Pathogenecity of Anthrax
Infection commences once the spore enters a susceptible host and germinates. This key event in the disease process represents a critical point at which if we inhibit germination we prevent subsequent disease development. My group has been working for a number of years to characterize the biology of the spore surface and to determine the role that it plays in initiating infection. The outer layer of the spore, the exosporium, is the primary contact surface between the spore and environment or host. Analysis reveals it to be composed of a surprisingly complex mixture of constitutents including enzymes such immune inhibitor A, a zinc metalloprotease, which degrades components of the insects immune system, alanine racemase which regulates germination and superoxide dismutases which contribute to intracellular survival within the macrophage (Redmond et al., 2004). Indeed we recently reported that the exosporium contributed directly to intracellular survival within murine macrophages (Kang et al., 2005).
Aims of Project
In the context of mammalian infection the interaction of the spore with the macrophage is the key first step in the disease process. In their quiescent state, macrophages are metabolically subdued. Yet upon encountering a microorganism, these cells become stimulated, resulting in sequestration of the invading microbe into an enclosed vacuole, the phagosome, into which superoxide (O2•) is secreted and proteins and proteases are released following fusion of lysosomes to form the phagolysosome. Mouse studies have shown that spores of anthrax need to be taken up by a macrophage to trigger germination and that this happens within the phagolysosome. Thus to survive within this harsh environment the bacterium must possess mechanisms, such as superoxide dismutase (SOD) and catalase which enable it to circumvent the antibacterial attentions of O2• and hydrogen peroxide generated by the oxidative burst. We recently reported that exposure of B.anthracis endspores to fluxes of O2• typically found in stimulated phagocytes had no effect on viability and that the endospores were able to scavenge O2• (Baillie et al., 2005). This observation lead us to hypothesis that SOD located in the exosporium may play a role in protecting the germinating bacilli from oxidative injury during a sensitive period until the bacillus fully matures and it able to express it own scavangers. Studies are in progress to test this hypothesis.

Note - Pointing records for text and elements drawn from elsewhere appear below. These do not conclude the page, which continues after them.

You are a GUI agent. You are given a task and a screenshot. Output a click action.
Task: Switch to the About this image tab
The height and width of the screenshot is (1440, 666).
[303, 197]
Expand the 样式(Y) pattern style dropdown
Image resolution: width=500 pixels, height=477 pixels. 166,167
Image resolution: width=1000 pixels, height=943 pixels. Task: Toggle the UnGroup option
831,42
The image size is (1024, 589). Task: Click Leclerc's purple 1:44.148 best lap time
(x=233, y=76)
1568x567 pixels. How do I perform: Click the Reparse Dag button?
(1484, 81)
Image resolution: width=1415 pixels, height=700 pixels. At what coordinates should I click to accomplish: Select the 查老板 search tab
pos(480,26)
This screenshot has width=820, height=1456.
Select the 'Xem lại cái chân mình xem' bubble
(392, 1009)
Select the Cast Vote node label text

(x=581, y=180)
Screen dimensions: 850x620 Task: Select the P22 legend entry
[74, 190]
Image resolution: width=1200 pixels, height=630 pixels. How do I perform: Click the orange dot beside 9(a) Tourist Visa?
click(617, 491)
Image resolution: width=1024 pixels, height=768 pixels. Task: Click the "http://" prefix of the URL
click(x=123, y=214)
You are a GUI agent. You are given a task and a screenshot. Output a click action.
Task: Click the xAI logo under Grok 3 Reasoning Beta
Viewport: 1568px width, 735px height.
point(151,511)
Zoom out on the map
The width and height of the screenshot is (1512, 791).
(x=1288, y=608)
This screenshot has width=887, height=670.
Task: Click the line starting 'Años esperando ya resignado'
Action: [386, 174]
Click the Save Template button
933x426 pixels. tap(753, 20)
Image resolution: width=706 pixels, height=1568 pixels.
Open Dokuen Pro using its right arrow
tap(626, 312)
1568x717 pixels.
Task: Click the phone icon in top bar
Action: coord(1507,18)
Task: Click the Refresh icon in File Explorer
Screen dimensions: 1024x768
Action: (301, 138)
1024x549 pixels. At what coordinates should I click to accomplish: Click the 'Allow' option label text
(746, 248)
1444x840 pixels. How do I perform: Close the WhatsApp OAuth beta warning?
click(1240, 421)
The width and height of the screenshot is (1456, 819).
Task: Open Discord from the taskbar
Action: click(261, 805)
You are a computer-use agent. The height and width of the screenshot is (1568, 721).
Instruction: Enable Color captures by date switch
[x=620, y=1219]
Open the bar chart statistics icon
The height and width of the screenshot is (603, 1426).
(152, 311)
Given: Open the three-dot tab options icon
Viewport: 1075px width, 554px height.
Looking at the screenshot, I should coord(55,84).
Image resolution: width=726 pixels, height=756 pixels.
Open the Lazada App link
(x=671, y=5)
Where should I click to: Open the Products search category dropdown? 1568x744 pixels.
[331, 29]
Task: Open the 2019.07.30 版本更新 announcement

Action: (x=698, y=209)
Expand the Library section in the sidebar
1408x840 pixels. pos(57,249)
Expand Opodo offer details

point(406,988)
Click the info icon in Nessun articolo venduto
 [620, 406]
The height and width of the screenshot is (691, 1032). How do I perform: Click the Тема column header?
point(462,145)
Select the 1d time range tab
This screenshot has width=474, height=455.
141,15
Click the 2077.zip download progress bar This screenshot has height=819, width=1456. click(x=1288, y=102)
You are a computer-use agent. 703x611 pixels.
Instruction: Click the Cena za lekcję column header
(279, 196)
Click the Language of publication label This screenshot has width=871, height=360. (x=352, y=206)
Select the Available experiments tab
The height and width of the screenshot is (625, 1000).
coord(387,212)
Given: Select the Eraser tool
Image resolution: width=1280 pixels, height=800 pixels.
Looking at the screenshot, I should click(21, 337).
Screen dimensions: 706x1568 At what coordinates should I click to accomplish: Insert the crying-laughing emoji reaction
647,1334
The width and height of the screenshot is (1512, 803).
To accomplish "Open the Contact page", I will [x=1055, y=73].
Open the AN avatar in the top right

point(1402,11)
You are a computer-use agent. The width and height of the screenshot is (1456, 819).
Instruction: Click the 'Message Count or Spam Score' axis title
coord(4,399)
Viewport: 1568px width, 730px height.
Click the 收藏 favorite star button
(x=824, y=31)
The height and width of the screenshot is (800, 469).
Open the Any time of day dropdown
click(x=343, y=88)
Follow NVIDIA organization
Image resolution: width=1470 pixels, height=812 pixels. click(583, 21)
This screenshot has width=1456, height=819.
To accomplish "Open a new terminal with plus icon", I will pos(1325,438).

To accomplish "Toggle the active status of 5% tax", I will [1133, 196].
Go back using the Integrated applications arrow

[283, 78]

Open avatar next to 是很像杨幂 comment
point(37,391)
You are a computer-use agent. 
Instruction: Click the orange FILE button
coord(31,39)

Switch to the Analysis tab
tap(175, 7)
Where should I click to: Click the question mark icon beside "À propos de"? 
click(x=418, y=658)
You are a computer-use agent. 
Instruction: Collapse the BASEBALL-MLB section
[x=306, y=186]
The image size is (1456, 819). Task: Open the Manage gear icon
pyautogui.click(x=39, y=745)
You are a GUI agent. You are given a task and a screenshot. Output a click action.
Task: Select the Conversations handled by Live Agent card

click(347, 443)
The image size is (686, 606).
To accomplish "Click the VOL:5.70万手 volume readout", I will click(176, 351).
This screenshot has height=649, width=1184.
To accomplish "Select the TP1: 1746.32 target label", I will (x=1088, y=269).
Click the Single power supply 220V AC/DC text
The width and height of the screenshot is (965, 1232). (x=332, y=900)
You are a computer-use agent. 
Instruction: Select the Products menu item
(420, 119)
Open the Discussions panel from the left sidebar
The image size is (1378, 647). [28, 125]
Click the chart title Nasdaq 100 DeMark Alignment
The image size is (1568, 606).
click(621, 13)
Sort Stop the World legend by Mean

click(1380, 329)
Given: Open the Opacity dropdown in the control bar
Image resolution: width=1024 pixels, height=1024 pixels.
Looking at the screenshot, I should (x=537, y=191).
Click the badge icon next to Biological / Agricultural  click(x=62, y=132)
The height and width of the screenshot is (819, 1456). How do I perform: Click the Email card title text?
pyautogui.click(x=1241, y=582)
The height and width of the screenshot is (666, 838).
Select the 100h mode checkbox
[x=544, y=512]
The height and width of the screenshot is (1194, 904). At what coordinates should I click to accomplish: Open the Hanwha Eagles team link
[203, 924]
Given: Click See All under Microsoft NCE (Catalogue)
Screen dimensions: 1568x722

Superoxide is not the only antibacterial radical generated by macrophages and in a recent study we demonstrated susceptibility of vegetative B.anthracis to nitric oxide (Raines et al., 2006). Macrophages generate nitric oxide (NO•) from the oxidative metabolism of L-arginine using the enzyme nitric oxide synthase (NOS 2). Inhibition of NOS 2 activity by L-NIL or by culturing macrophages in L-arginine depleted media decreased B.anthracis specific antibacterial activity. At least one human pathogen, H.pylori a causative agent of gastric ulcers, produces a microbial arginase which by converts arginine to ornithine deprives NOS 2 of its substrate thus preventing NO• production. B.anthracis also expresses an arginase during vegetative growth and in recent studies we have shown that spore has arginase activity associated with the exosporium (Raines et al., 2006). Again it is tempting to speculate that arginase on the surface of the spore competes with the macrophages NOS 2 for its substrate, L-arginine, and as a consequences down regulates NO mediated killing. As macrophage-generated NO B. anthracis to regulate the production of this free radical has important implications in the control B. anthracis-mediated infection. Studies are in progress to define the precise role of bacterial arginase in this process.
While the presence of enzymes on the surface of the spore may explain the ability of the organism to subvert the macrophages antibacterial killing mechanisms it does not explain the central role that macrophages play in triggering germination. We recently reported that low fluxes of O2• actually promote germination (Baillie et al., 2005). The presence on the spore surface of a well known negative regulation of germination, alanine racemase an enzyme which converts L-alanine to D-alanine, an isomer that is not recognized by the spores germination receptors, may have some role to play in this mechanism. It is fascinating to speculate that this enzyme may play a role in regulating germination by preventing the access of L-alanine to its receptor and that their activities are influenced by the conditions found inside the macrophage, principally radical production. Studies are in progress to define the roles of alanine racemase in germination.
In addition to characterizing bacterial virulence factors we have also been working to determine how the interaction of the spore with the macrophage triggers host cell responses. Of particular interest is the role of pattern recognition receptors such as Toll like Receptors and NOD 2 in stimulating inflammatory immune response.